• _Task brief_: Having found the line that holds "Task: Switch to the 用户通知 tab", give that line and all lines after it again, word for word, through the end of the data below.

• _Input_:
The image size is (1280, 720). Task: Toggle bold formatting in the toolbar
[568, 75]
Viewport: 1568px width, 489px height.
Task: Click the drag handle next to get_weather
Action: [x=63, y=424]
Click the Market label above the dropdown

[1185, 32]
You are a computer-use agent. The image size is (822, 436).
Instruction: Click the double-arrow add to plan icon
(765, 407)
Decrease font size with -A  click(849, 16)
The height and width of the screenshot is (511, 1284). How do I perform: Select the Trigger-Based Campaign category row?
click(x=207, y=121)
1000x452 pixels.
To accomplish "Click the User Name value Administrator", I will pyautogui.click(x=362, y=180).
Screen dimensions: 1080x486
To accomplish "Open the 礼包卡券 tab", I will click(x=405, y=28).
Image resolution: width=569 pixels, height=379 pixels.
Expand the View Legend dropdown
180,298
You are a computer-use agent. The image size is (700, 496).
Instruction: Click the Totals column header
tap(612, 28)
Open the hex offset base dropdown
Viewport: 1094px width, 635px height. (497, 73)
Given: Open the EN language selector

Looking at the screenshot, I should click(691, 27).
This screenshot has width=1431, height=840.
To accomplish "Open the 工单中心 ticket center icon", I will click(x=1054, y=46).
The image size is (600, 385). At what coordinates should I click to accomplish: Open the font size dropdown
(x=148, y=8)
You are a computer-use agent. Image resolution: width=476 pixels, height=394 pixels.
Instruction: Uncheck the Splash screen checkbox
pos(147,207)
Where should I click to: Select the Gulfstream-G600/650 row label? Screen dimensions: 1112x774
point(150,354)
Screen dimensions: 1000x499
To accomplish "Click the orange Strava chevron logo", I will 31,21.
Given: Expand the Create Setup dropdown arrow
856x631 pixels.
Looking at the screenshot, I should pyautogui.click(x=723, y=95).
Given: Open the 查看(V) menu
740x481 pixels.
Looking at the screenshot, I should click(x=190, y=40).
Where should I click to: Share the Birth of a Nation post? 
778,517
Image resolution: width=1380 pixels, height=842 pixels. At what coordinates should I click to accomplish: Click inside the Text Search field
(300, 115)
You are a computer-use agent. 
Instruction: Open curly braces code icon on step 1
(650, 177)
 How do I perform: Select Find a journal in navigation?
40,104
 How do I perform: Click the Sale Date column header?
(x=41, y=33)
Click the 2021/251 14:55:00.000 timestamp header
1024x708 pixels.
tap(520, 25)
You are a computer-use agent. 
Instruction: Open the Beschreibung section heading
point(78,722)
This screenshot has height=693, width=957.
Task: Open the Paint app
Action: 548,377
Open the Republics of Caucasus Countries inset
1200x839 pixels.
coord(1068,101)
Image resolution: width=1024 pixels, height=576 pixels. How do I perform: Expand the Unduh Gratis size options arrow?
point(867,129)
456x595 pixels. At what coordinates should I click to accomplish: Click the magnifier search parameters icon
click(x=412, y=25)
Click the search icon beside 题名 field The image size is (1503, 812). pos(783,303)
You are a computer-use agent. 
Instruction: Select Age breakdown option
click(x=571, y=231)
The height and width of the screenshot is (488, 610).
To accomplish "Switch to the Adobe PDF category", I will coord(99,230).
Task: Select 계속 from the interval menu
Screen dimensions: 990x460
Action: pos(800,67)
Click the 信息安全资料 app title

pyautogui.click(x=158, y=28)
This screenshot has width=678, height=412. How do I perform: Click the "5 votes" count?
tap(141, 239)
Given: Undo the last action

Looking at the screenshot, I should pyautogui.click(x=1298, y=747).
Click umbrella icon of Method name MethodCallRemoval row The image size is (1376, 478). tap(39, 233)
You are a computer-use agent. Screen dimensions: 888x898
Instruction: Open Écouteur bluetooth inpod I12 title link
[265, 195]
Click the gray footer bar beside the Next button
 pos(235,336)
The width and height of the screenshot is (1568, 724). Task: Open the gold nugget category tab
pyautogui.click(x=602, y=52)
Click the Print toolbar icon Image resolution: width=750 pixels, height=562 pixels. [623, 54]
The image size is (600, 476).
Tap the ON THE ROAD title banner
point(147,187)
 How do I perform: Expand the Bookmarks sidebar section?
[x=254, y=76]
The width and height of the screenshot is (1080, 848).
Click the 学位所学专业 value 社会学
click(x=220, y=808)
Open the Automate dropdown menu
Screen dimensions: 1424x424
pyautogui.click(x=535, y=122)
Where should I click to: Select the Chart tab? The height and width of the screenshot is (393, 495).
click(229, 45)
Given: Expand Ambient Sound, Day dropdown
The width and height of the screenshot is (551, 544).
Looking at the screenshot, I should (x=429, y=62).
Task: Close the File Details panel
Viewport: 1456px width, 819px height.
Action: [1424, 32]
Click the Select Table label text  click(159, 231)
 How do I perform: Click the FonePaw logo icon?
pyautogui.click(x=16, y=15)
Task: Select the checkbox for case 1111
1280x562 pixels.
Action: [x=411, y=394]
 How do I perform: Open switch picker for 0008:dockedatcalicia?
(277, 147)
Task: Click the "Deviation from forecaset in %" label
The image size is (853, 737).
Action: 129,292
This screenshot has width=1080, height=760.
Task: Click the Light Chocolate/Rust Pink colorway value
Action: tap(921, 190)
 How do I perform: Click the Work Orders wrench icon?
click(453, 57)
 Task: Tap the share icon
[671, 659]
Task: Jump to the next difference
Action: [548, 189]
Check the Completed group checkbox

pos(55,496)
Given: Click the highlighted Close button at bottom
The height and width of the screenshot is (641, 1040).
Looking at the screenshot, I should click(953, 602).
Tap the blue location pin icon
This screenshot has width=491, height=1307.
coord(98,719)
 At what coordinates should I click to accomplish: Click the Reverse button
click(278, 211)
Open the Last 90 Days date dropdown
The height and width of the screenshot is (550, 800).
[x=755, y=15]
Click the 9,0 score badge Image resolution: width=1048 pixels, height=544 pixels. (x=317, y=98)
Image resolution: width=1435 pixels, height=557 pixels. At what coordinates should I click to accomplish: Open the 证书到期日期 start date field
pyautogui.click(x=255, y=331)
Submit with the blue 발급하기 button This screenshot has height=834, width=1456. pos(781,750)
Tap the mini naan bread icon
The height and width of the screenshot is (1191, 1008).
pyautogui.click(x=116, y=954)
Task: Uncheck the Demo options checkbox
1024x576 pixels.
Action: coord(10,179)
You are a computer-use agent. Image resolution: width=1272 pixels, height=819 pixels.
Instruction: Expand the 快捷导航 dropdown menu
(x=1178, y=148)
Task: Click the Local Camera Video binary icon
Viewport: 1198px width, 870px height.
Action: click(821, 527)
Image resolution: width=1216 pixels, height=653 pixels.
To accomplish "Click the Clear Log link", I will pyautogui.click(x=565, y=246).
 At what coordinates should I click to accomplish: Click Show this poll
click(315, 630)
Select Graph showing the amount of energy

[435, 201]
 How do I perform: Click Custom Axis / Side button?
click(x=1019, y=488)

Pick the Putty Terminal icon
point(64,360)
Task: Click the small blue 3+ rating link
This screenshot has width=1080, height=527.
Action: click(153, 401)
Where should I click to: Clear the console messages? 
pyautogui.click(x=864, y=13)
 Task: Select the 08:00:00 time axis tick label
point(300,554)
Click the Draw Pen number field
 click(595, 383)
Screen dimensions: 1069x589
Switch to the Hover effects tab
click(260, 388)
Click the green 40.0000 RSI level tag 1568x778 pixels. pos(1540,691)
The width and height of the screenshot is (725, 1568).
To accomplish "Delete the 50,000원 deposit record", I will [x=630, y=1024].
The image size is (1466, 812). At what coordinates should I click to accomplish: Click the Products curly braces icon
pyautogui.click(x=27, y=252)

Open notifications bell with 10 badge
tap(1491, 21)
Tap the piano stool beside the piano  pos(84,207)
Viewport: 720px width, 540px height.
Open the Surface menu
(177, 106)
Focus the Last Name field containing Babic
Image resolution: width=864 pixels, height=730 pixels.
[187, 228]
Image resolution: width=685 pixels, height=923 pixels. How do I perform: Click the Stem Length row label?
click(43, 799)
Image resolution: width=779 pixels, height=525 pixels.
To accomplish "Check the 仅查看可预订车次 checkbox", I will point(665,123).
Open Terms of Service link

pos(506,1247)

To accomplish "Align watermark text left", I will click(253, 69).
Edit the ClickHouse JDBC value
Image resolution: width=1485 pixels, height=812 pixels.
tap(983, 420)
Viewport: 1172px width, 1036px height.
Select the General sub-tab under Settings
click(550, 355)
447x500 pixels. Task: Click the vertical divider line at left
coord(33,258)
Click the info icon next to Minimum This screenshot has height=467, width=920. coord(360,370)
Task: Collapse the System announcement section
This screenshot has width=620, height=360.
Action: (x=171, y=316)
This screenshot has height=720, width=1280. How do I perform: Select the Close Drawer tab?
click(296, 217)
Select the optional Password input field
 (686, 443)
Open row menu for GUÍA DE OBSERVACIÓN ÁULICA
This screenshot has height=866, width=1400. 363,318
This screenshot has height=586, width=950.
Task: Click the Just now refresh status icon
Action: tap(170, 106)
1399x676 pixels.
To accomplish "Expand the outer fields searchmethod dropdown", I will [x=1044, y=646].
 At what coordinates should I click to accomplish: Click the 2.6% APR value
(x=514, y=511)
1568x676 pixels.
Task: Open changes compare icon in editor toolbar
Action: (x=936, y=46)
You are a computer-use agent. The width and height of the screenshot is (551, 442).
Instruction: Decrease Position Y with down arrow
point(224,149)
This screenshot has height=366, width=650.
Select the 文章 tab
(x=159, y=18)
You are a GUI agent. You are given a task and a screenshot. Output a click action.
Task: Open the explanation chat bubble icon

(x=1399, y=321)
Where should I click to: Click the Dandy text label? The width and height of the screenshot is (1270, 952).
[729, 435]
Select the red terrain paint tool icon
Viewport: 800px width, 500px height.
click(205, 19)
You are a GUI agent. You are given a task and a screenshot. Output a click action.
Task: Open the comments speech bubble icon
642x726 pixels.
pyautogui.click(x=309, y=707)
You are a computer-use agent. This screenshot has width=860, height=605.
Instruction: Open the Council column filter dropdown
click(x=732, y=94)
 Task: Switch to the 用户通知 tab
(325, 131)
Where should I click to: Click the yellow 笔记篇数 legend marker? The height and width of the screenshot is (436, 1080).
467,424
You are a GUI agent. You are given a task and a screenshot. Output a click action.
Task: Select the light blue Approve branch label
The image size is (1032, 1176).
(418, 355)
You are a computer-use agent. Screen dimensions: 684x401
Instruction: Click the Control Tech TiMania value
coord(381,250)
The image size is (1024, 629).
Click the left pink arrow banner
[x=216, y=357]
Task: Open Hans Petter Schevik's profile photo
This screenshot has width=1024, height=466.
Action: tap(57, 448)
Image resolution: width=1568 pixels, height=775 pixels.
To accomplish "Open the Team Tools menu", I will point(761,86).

• _Exercise output_:
 Task: Switch to the 用户通知 tab
(325, 131)
Where should I click to: Click the yellow 笔记篇数 legend marker? The height and width of the screenshot is (436, 1080).
467,424
You are a GUI agent. You are given a task and a screenshot. Output a click action.
Task: Select the light blue Approve branch label
The image size is (1032, 1176).
(418, 355)
You are a computer-use agent. Screen dimensions: 684x401
Instruction: Click the Control Tech TiMania value
coord(381,250)
The image size is (1024, 629).
Click the left pink arrow banner
[x=216, y=357]
Task: Open Hans Petter Schevik's profile photo
This screenshot has width=1024, height=466.
Action: tap(57, 448)
Image resolution: width=1568 pixels, height=775 pixels.
To accomplish "Open the Team Tools menu", I will point(761,86).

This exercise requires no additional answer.